— Je ne suis pas en cause personnellement, monsieur le commissaire. Par contre, j’ai de grosses craintes pour un personnage plus important que moi.
— Plus important que vous !
— Beaucoup plus !
— Feriez-vous allusion au pape, Eminence ?
— Très exactement.
Bérurier fronce ses beaux sourcils en poils de porc pur fruit.
— Qu’est-ce y arrive à ta Sainte-Paire, Tonin ? Elle s’est coincé la bulle ?
Le cardinal Duplessis s’assombrit tellement qu’il se met à ressembler à une photographie de lui sous-exposée.
— Vous n’ignorez pas, je pense, que Sa Sainteté doit venir à Paris la semaine prochaine ? nous demande-t-il d’un ton de prêche (Melba).
— Effectivement, me hâté-je, histoire de prouver ma connaissance de l’actualité en gestation, le souverain poncif souhaite s’incliner sur les restes de la bienheureuse Marie Couchtouala, qui vient d’être béatifiée par Rome et dont la canonisation ne saurait tarder.
— Parfaitement.
L’éminence fourbit son améthyste au revers de son veston. Visiblement, elle hésite à poursuivre, ce qui — tu me connais ? — ne fait qu’accroître ma curiosité.
— Messieurs, annonce-t-elle brusquement, parvenue au bout de son indécision, un attentat va être perpétré contre le Saint-Père !
Et zoum ! servez frais, avec un zeste de citron !
Vous parlez d’une douche. D’un bain…
D’un bain de Saint-Siège !
J’ai beau être martien, j’en prends plein le pourtour des badigoinsses. Un cardinal qui vient t’annoncer un tel turbin, à brûle-justaucorps, ça ébranle (Charlotte).
— D’où que tu tiens ça, Tonin ? s’enquiert le Pertinent, de vos services vaticons de contre-espionnage, ou t’aurais eu une apparition de Not’ Dame de la Sellette ? A moins que ça soye signé Mâme Soleil ?
— Je suis sûr de mon fait ! rétorque avec force le glorieux « pays » du Gravos.
— Voyons, Tonin, continue de sceptiser Bérurier, qui donc irait chercher du suif au père Six ? J’ veux bien qu’il aille déjà eu des petits incidents de parcours en Asie, seulement ça se passait chez des gus pas catholiques du collier. Ici, à Paris, on est en France, jusqu’à plus ample informé, or la France c’est la fille aînée de l’Eglise, non ?
Duplessis joint ses mains prélateuses.
— Quoi que tu en dises, Paul VI sera agressé pendant son séjour à Paris.

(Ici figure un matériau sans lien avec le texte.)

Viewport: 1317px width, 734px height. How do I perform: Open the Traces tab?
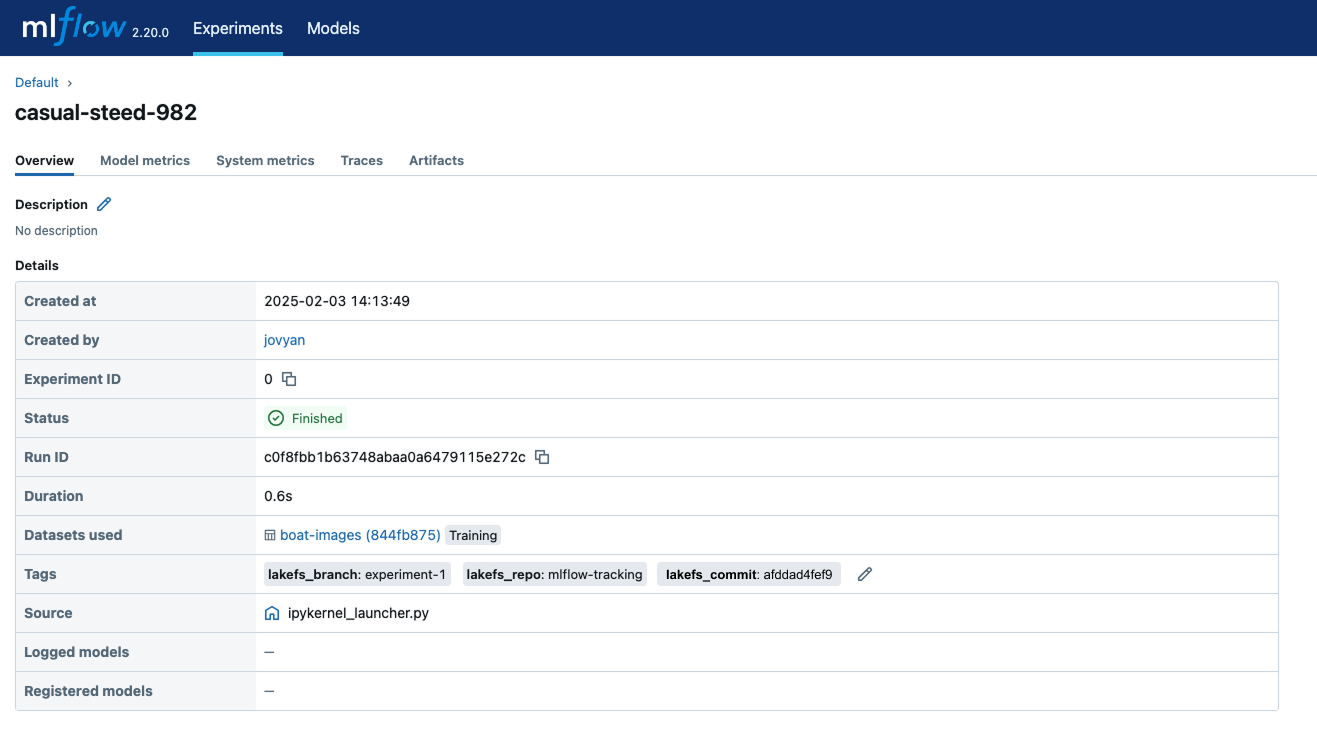361,160
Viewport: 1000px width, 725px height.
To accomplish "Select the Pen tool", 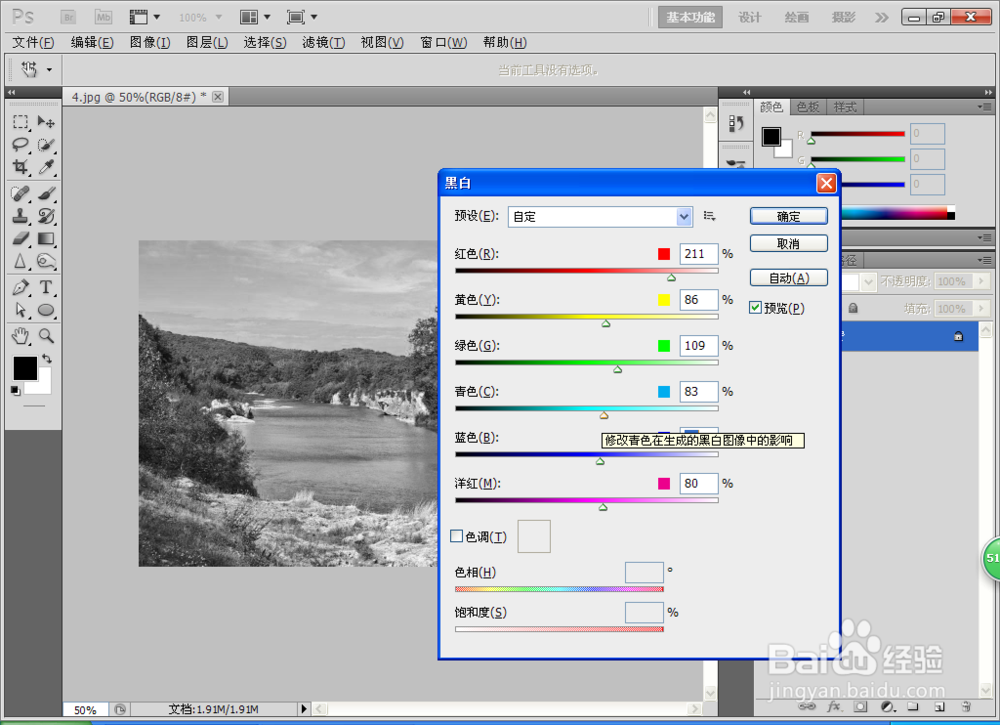I will (20, 287).
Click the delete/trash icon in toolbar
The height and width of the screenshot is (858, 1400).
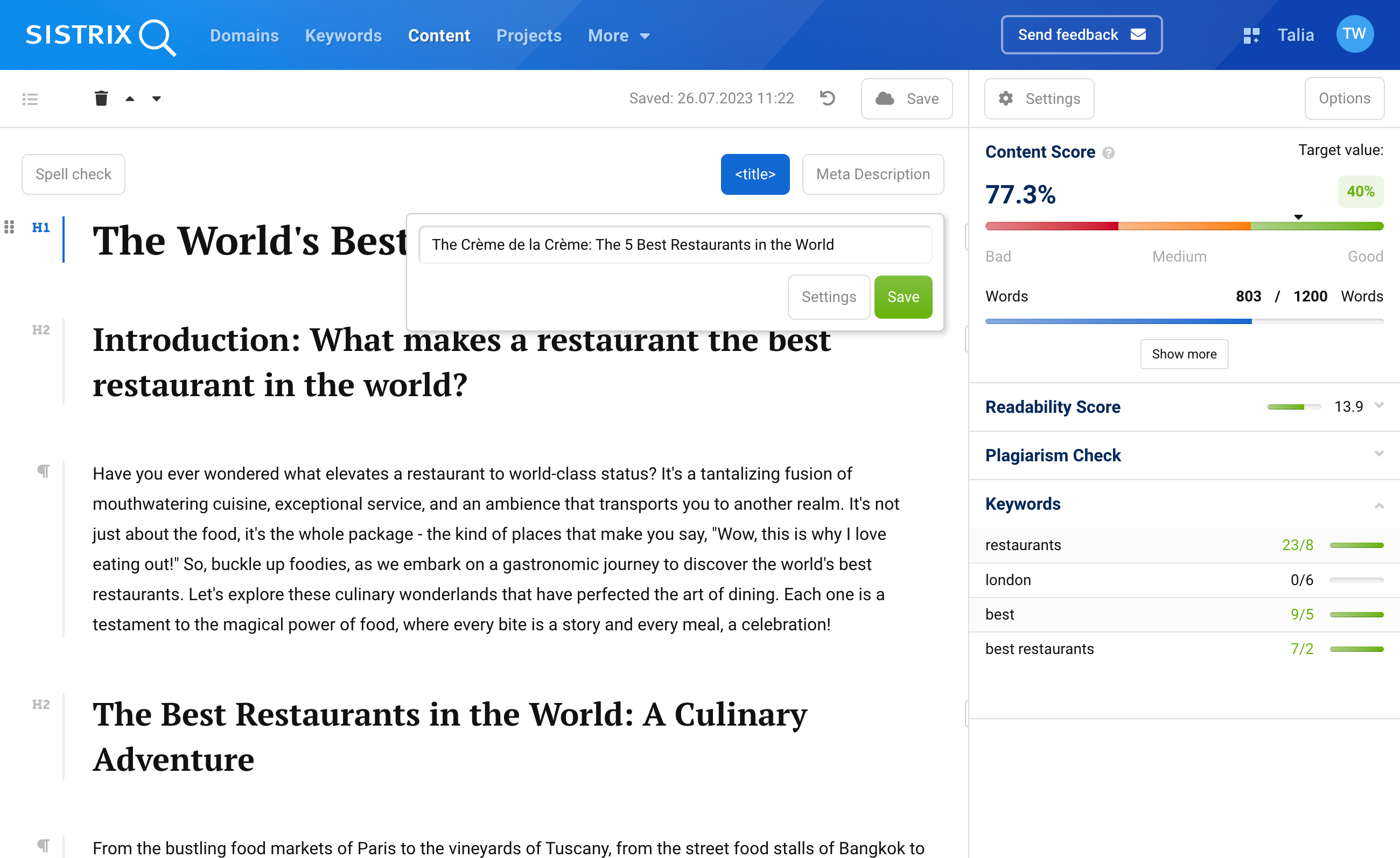tap(100, 98)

— La question spontanée d’Alexandre-Benoît était pertinente, Eminence, intervient ton camarade martien : il est essentiel que nous connaissions la source d’une telle information.
Mais le prince of the church secoue sa coque-de-navire-vue-de-face.
— Il ne m’est pas possible de vous le dire, monsieur le commissaire.
— Pourtant, mon père, vous devez comprendre que nous devons agir.
— J’y compte bien.
— Comment interviendrions-nous efficacement, si nous devions nous passer d’un élément aussi important ? C’est en partant de la source qu’on…
Ma source, je peux me la remettre dans la giberne, avec une botte de poireaux par-dessus. J’ai beau fixer intensément le cardinal pour essayer de déballer les couches inférieures de sa pensée, comme l’écrivait récemment naguère la reine Fabiola à son gynécologue, l’éminence reste aussi hermétique que la sortie de secours d’un sous-marin en plongée.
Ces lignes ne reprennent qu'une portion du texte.